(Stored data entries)

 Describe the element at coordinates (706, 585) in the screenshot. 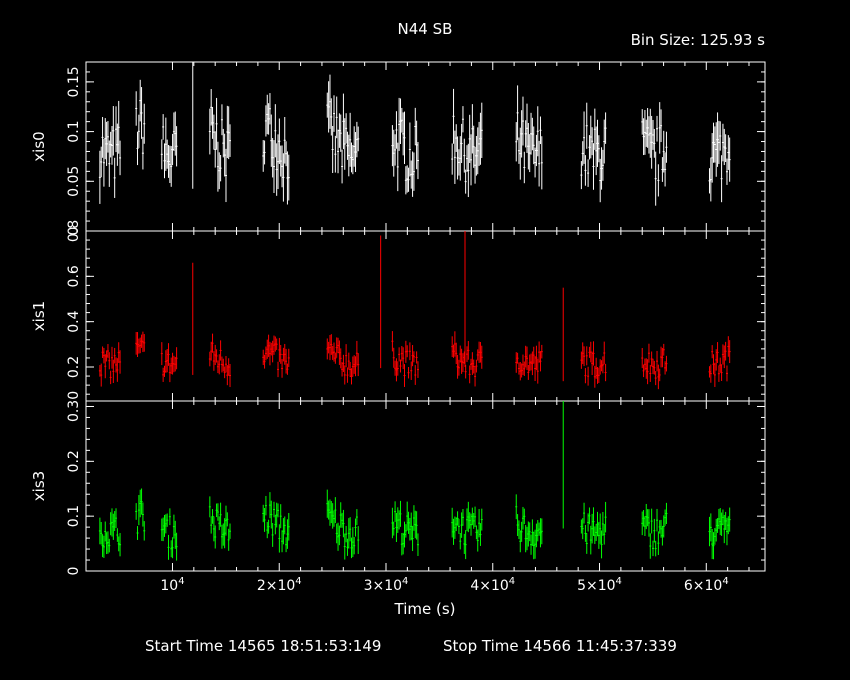

I see `x-tick-label: 6×104` at that location.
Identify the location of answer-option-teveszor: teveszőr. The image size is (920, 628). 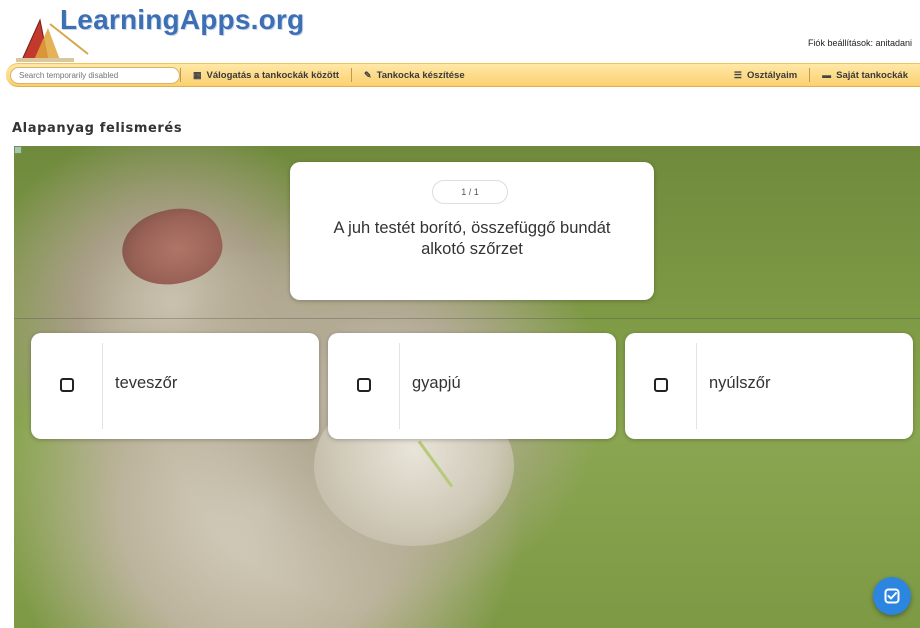
(175, 386).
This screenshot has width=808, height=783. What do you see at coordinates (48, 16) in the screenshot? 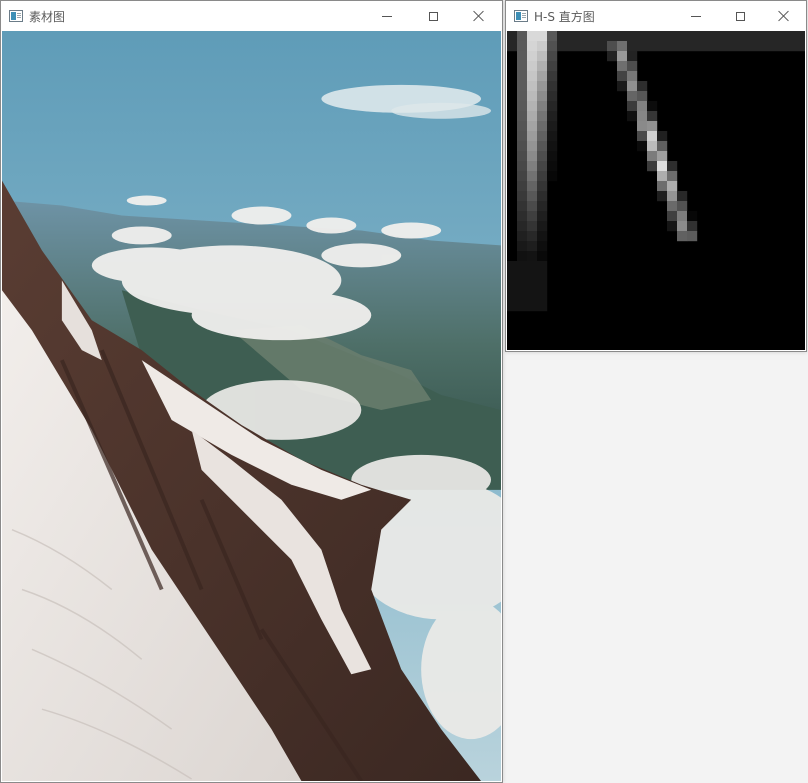
I see `source-window-title: 素材图` at bounding box center [48, 16].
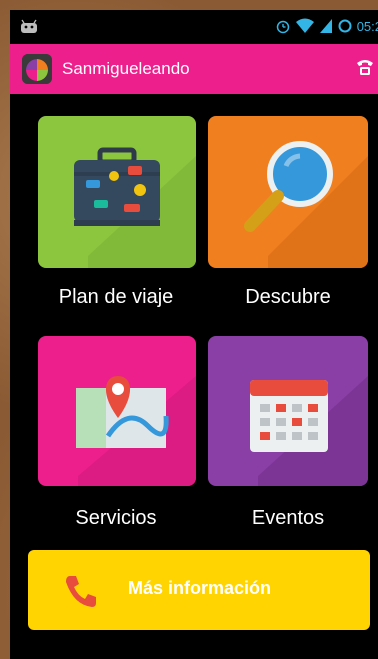  What do you see at coordinates (309, 431) in the screenshot?
I see `calendar-icon` at bounding box center [309, 431].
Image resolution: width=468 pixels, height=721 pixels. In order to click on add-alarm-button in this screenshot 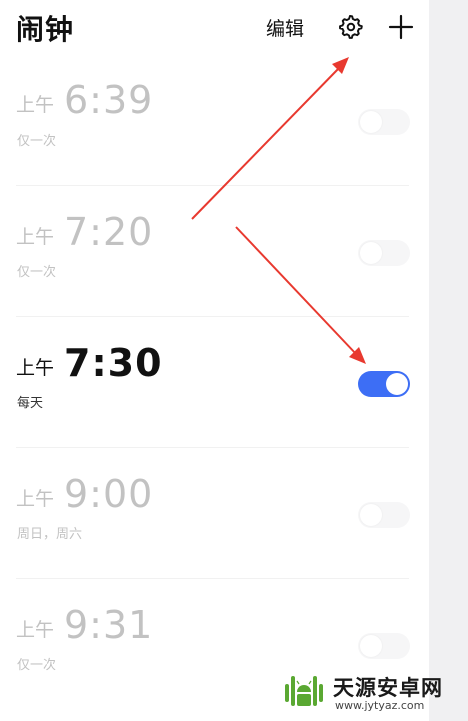, I will do `click(401, 27)`.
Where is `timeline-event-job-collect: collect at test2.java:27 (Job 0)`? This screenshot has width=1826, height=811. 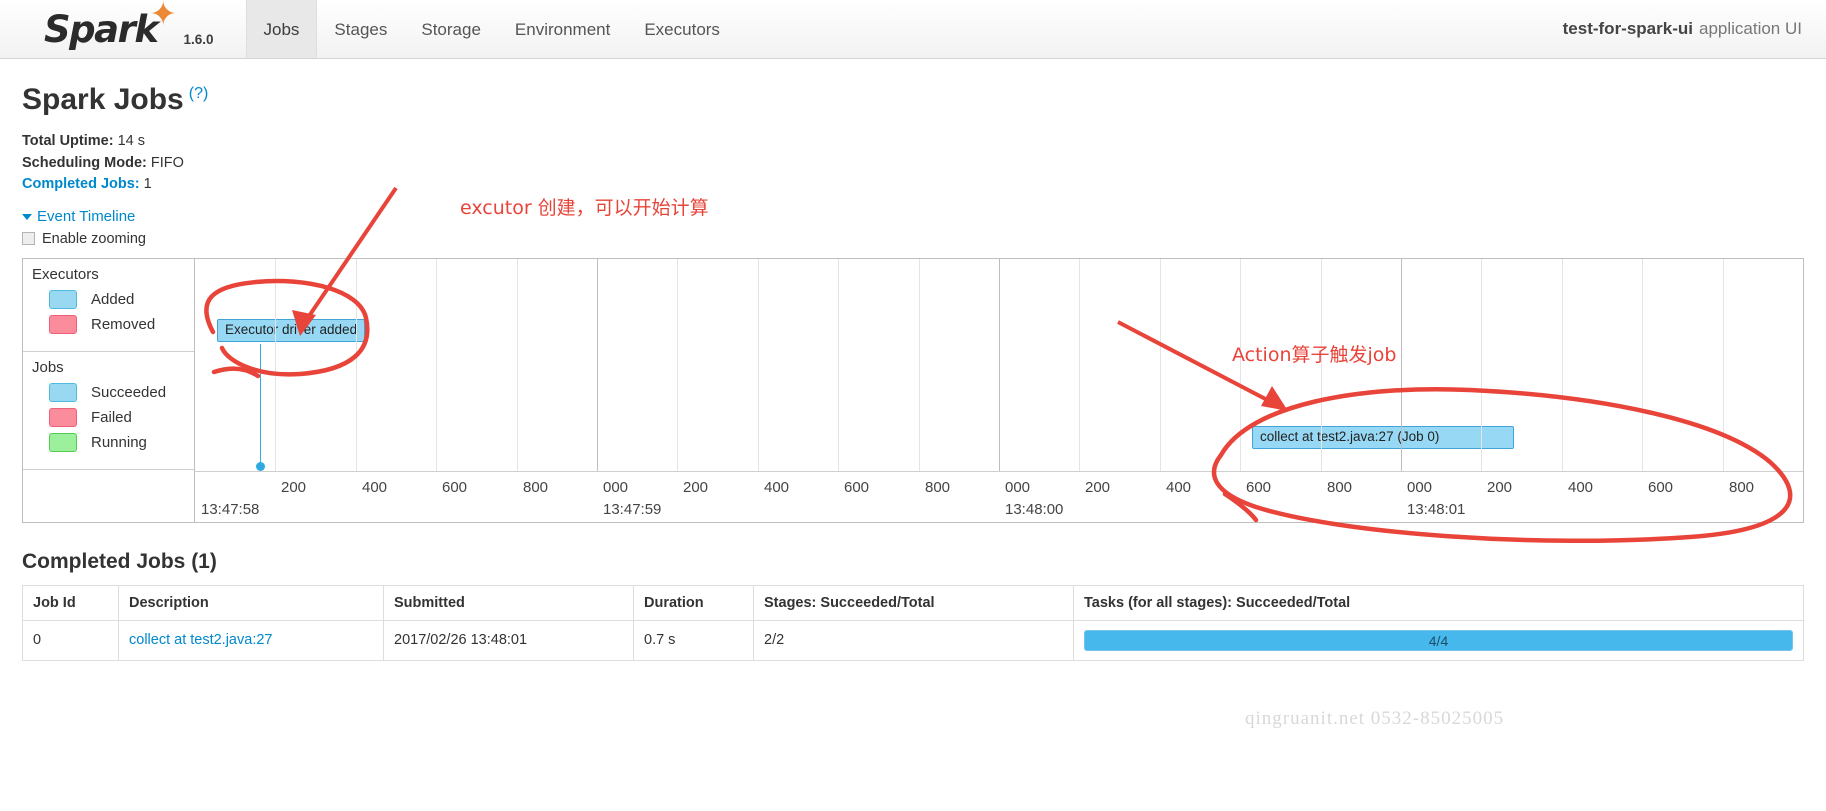 timeline-event-job-collect: collect at test2.java:27 (Job 0) is located at coordinates (1383, 438).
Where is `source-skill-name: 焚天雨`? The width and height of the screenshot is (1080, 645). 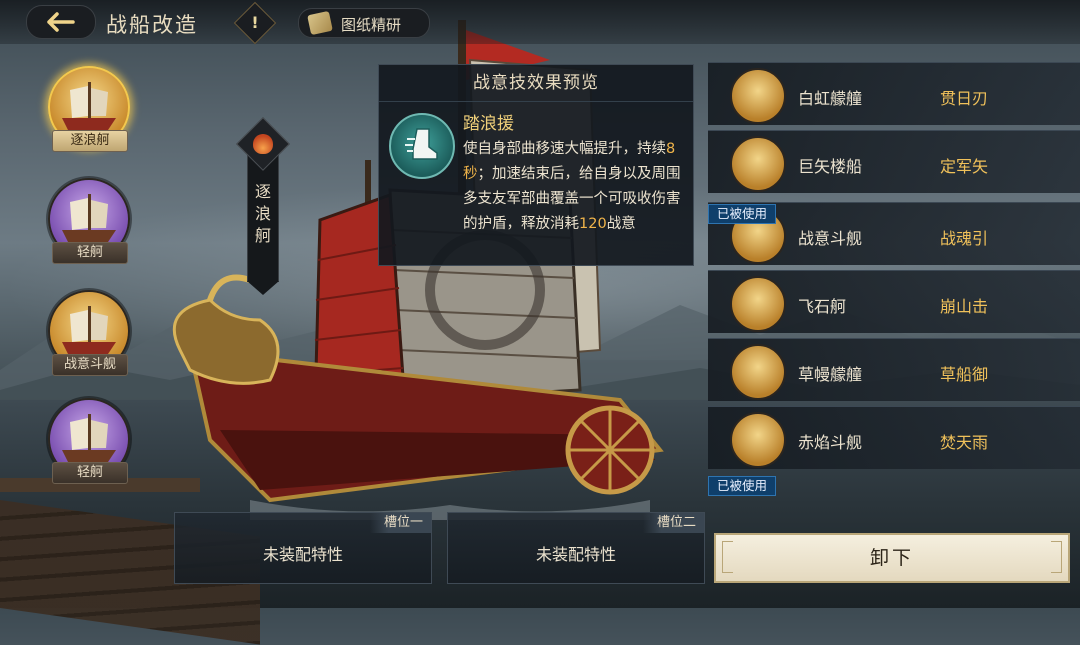
source-skill-name: 焚天雨 is located at coordinates (964, 442).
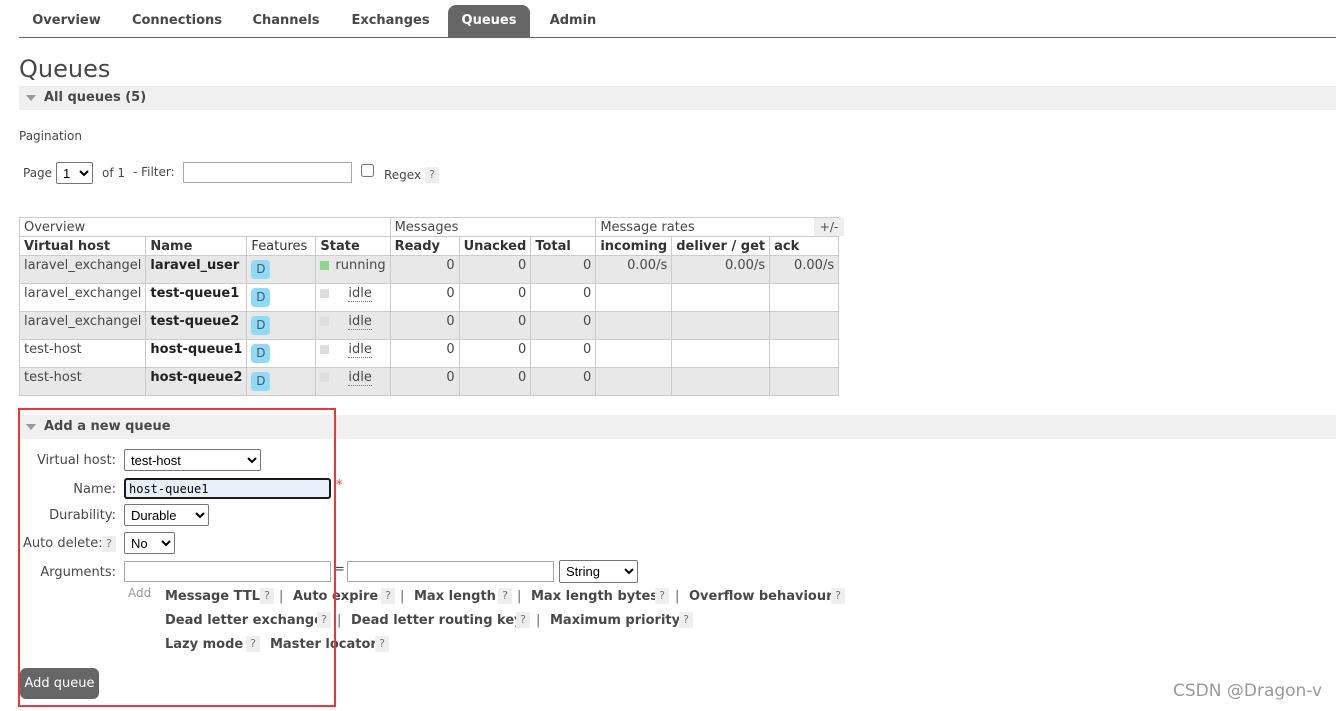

- **PROBLEM STATEMENT**
Put the data from the line containing "is (1080, 645)." through the end of the data into a numbered list, skipping blank lines and leaving out the pictures.

- **EXPECTED ANSWER**
1. Where is `source-skill-name: 焚天雨`? The width and height of the screenshot is (1080, 645). 
2. source-skill-name: 焚天雨 is located at coordinates (964, 442).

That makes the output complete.